How Does a Make-Up Air Unit Work?
Providing a safe and healthy environment for employees continues to be a priority for manufacturing leaders, especially in facilities where manufacturing conditions create a potentially harmful environment for those working inside. Many manufacturing and industrial facilities that are plagued with poor indoor air quality typically do not have adequate ventilation. This lack of proper fresh air can create a variety of poor conditions such as high concentrations of harmful contaminants, hazy indoor conditions, improper process or product quality, OSHA safety violations, or even severe employee illness.
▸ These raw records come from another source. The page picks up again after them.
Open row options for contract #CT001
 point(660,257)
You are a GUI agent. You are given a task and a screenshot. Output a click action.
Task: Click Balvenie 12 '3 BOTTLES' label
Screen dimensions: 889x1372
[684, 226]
However, if your exhaust fans don’t also replace the air they take out of your building, you can very quickly end up with negative pressure, uneven heating or cooling, and even poor indoor air quality. This is where make-up air comes in handy. Utilized properly, make-up air units can bring in outside air while acclimatizing it to your building for safe, comfortable, quality indoor air. Learn more about how make-up air units work in this guide by the experts at Cambridge Air Solutions.
Why is Make-Up Air Needed?
The first step in solving your Indoor Air Quality issues for your manufacturing environment is a properly sized mechanical exhaust system, preferably located nearest to the source of indoor contaminants. The rate of exhaust airflow or amount of fans may vary due to the process or the type of contaminant. As the exhaust fans capture, contain, and expel these harmful gases, a deficit in fresh air is created.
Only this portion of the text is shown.